** REQUIRED WORK **
Every single entry needs to appear again exactly as given.

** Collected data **

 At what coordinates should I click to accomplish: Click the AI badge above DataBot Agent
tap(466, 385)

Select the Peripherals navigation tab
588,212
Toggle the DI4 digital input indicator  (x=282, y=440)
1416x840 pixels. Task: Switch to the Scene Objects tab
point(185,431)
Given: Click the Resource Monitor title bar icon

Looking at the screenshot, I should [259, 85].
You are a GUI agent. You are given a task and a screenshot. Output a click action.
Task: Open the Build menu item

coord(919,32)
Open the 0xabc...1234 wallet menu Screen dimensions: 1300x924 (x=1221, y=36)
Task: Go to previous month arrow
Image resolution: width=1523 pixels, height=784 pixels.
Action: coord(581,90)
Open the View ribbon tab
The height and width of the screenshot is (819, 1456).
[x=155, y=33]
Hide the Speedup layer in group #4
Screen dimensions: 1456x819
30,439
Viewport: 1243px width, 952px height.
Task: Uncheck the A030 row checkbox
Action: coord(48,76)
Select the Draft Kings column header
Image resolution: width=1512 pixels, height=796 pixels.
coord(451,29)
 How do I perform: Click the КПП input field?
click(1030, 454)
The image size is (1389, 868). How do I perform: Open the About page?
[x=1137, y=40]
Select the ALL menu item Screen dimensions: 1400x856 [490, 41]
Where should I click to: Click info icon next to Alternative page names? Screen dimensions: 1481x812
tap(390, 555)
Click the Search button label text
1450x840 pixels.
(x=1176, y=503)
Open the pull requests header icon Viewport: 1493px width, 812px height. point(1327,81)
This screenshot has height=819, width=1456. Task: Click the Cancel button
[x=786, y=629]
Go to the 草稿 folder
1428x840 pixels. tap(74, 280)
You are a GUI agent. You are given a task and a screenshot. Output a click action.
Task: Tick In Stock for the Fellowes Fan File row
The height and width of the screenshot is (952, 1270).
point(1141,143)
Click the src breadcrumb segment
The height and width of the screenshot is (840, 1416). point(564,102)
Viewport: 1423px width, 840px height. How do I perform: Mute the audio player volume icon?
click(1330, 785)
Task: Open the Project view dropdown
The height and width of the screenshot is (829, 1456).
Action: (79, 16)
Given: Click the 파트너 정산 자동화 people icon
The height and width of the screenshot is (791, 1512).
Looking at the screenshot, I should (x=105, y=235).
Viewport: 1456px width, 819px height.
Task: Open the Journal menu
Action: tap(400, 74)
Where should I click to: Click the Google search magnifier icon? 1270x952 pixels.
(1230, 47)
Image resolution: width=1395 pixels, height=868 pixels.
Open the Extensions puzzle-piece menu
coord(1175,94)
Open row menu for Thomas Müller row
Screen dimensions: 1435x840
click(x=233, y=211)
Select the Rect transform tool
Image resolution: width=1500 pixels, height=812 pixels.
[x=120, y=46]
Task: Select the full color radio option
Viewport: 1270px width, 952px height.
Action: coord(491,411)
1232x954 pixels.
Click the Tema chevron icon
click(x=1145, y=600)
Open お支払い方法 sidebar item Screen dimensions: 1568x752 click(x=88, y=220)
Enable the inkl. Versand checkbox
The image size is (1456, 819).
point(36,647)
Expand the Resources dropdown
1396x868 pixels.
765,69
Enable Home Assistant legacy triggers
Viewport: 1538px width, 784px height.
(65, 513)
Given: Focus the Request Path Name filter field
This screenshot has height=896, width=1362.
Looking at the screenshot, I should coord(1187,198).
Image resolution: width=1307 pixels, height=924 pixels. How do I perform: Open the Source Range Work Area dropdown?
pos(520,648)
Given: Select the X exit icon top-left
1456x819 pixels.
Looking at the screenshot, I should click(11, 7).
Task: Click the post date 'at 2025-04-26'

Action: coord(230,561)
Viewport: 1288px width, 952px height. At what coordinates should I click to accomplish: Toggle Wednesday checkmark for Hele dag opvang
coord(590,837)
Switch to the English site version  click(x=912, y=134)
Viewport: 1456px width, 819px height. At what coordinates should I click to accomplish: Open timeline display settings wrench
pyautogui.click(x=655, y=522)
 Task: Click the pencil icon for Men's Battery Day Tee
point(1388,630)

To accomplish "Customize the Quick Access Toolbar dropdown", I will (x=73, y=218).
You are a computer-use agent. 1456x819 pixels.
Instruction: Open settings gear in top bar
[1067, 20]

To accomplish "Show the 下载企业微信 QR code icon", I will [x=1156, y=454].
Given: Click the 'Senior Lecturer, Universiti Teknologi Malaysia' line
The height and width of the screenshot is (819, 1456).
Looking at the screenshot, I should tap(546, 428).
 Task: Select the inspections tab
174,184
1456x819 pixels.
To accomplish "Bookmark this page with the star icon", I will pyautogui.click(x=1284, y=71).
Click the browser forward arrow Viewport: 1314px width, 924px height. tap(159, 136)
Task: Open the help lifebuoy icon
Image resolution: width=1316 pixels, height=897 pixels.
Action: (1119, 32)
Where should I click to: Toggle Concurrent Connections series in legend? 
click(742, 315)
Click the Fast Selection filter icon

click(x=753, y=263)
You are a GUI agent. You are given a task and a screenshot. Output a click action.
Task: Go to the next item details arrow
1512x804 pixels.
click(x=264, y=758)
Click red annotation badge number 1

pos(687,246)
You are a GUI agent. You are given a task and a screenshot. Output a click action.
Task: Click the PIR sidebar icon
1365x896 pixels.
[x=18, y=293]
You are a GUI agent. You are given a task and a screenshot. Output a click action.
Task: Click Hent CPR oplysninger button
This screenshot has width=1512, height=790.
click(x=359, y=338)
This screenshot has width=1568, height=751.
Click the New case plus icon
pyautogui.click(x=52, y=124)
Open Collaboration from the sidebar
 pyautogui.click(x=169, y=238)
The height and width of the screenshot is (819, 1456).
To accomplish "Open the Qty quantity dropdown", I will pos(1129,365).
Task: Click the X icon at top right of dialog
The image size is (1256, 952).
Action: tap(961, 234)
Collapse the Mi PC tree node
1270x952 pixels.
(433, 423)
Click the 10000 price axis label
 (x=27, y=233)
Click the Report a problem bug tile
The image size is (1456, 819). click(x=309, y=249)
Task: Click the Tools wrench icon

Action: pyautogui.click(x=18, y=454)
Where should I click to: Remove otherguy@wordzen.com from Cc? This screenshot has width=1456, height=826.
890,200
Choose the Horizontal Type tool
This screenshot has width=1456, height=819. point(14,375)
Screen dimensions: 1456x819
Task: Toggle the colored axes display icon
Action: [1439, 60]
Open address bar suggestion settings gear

** ANSWER TO THE PROBLEM **
 At what coordinates should I click to accomplish: Click the AI badge above DataBot Agent
tap(466, 385)

Select the Peripherals navigation tab
588,212
Toggle the DI4 digital input indicator  (x=282, y=440)
1416x840 pixels. Task: Switch to the Scene Objects tab
point(185,431)
Given: Click the Resource Monitor title bar icon

Looking at the screenshot, I should [259, 85].
You are a GUI agent. You are given a task and a screenshot. Output a click action.
Task: Open the Build menu item

coord(919,32)
Open the 0xabc...1234 wallet menu Screen dimensions: 1300x924 (x=1221, y=36)
Task: Go to previous month arrow
Image resolution: width=1523 pixels, height=784 pixels.
Action: coord(581,90)
Open the View ribbon tab
The height and width of the screenshot is (819, 1456).
[x=155, y=33]
Hide the Speedup layer in group #4
Screen dimensions: 1456x819
30,439
Viewport: 1243px width, 952px height.
Task: Uncheck the A030 row checkbox
Action: coord(48,76)
Select the Draft Kings column header
Image resolution: width=1512 pixels, height=796 pixels.
coord(451,29)
 How do I perform: Click the КПП input field?
click(1030, 454)
The image size is (1389, 868). How do I perform: Open the About page?
[x=1137, y=40]
Select the ALL menu item Screen dimensions: 1400x856 [490, 41]
Where should I click to: Click info icon next to Alternative page names? Screen dimensions: 1481x812
tap(390, 555)
Click the Search button label text
1450x840 pixels.
(x=1176, y=503)
Open the pull requests header icon Viewport: 1493px width, 812px height. point(1327,81)
This screenshot has height=819, width=1456. Task: Click the Cancel button
[x=786, y=629]
Go to the 草稿 folder
1428x840 pixels. tap(74, 280)
You are a GUI agent. You are given a task and a screenshot. Output a click action.
Task: Tick In Stock for the Fellowes Fan File row
The height and width of the screenshot is (952, 1270).
point(1141,143)
Click the src breadcrumb segment
The height and width of the screenshot is (840, 1416). point(564,102)
Viewport: 1423px width, 840px height. How do I perform: Mute the audio player volume icon?
click(1330, 785)
Task: Open the Project view dropdown
The height and width of the screenshot is (829, 1456).
Action: (79, 16)
Given: Click the 파트너 정산 자동화 people icon
The height and width of the screenshot is (791, 1512).
Looking at the screenshot, I should (x=105, y=235).
Viewport: 1456px width, 819px height.
Task: Open the Journal menu
Action: tap(400, 74)
Where should I click to: Click the Google search magnifier icon? 1270x952 pixels.
(1230, 47)
Image resolution: width=1395 pixels, height=868 pixels.
Open the Extensions puzzle-piece menu
coord(1175,94)
Open row menu for Thomas Müller row
Screen dimensions: 1435x840
click(x=233, y=211)
Select the Rect transform tool
Image resolution: width=1500 pixels, height=812 pixels.
[x=120, y=46]
Task: Select the full color radio option
Viewport: 1270px width, 952px height.
Action: coord(491,411)
1232x954 pixels.
Click the Tema chevron icon
click(x=1145, y=600)
Open お支払い方法 sidebar item Screen dimensions: 1568x752 click(x=88, y=220)
Enable the inkl. Versand checkbox
The image size is (1456, 819).
point(36,647)
Expand the Resources dropdown
1396x868 pixels.
765,69
Enable Home Assistant legacy triggers
Viewport: 1538px width, 784px height.
(65, 513)
Given: Focus the Request Path Name filter field
This screenshot has height=896, width=1362.
Looking at the screenshot, I should coord(1187,198).
Image resolution: width=1307 pixels, height=924 pixels. How do I perform: Open the Source Range Work Area dropdown?
pos(520,648)
Given: Select the X exit icon top-left
1456x819 pixels.
Looking at the screenshot, I should click(11, 7).
Task: Click the post date 'at 2025-04-26'

Action: coord(230,561)
Viewport: 1288px width, 952px height. At what coordinates should I click to accomplish: Toggle Wednesday checkmark for Hele dag opvang
coord(590,837)
Switch to the English site version  click(x=912, y=134)
Viewport: 1456px width, 819px height. At what coordinates should I click to accomplish: Open timeline display settings wrench
pyautogui.click(x=655, y=522)
 Task: Click the pencil icon for Men's Battery Day Tee
point(1388,630)

To accomplish "Customize the Quick Access Toolbar dropdown", I will (x=73, y=218).
You are a computer-use agent. 1456x819 pixels.
Instruction: Open settings gear in top bar
[1067, 20]

To accomplish "Show the 下载企业微信 QR code icon", I will [x=1156, y=454].
Given: Click the 'Senior Lecturer, Universiti Teknologi Malaysia' line
The height and width of the screenshot is (819, 1456).
Looking at the screenshot, I should tap(546, 428).
 Task: Select the inspections tab
174,184
1456x819 pixels.
To accomplish "Bookmark this page with the star icon", I will pyautogui.click(x=1284, y=71).
Click the browser forward arrow Viewport: 1314px width, 924px height. tap(159, 136)
Task: Open the help lifebuoy icon
Image resolution: width=1316 pixels, height=897 pixels.
Action: (1119, 32)
Where should I click to: Toggle Concurrent Connections series in legend? 
click(742, 315)
Click the Fast Selection filter icon

click(x=753, y=263)
You are a GUI agent. You are given a task and a screenshot. Output a click action.
Task: Go to the next item details arrow
1512x804 pixels.
click(x=264, y=758)
Click red annotation badge number 1

pos(687,246)
You are a GUI agent. You are given a task and a screenshot. Output a click action.
Task: Click the PIR sidebar icon
1365x896 pixels.
[x=18, y=293]
You are a GUI agent. You are given a task and a screenshot. Output a click action.
Task: Click Hent CPR oplysninger button
This screenshot has width=1512, height=790.
click(x=359, y=338)
This screenshot has width=1568, height=751.
Click the New case plus icon
pyautogui.click(x=52, y=124)
Open Collaboration from the sidebar
 pyautogui.click(x=169, y=238)
The height and width of the screenshot is (819, 1456).
To accomplish "Open the Qty quantity dropdown", I will pos(1129,365).
Task: Click the X icon at top right of dialog
The image size is (1256, 952).
Action: tap(961, 234)
Collapse the Mi PC tree node
1270x952 pixels.
(433, 423)
Click the 10000 price axis label
 (x=27, y=233)
Click the Report a problem bug tile
The image size is (1456, 819). click(x=309, y=249)
Task: Click the Tools wrench icon

Action: pyautogui.click(x=18, y=454)
Where should I click to: Remove otherguy@wordzen.com from Cc? This screenshot has width=1456, height=826.
890,200
Choose the Horizontal Type tool
This screenshot has width=1456, height=819. point(14,375)
Screen dimensions: 1456x819
Task: Toggle the colored axes display icon
Action: [1439, 60]
Open address bar suggestion settings gear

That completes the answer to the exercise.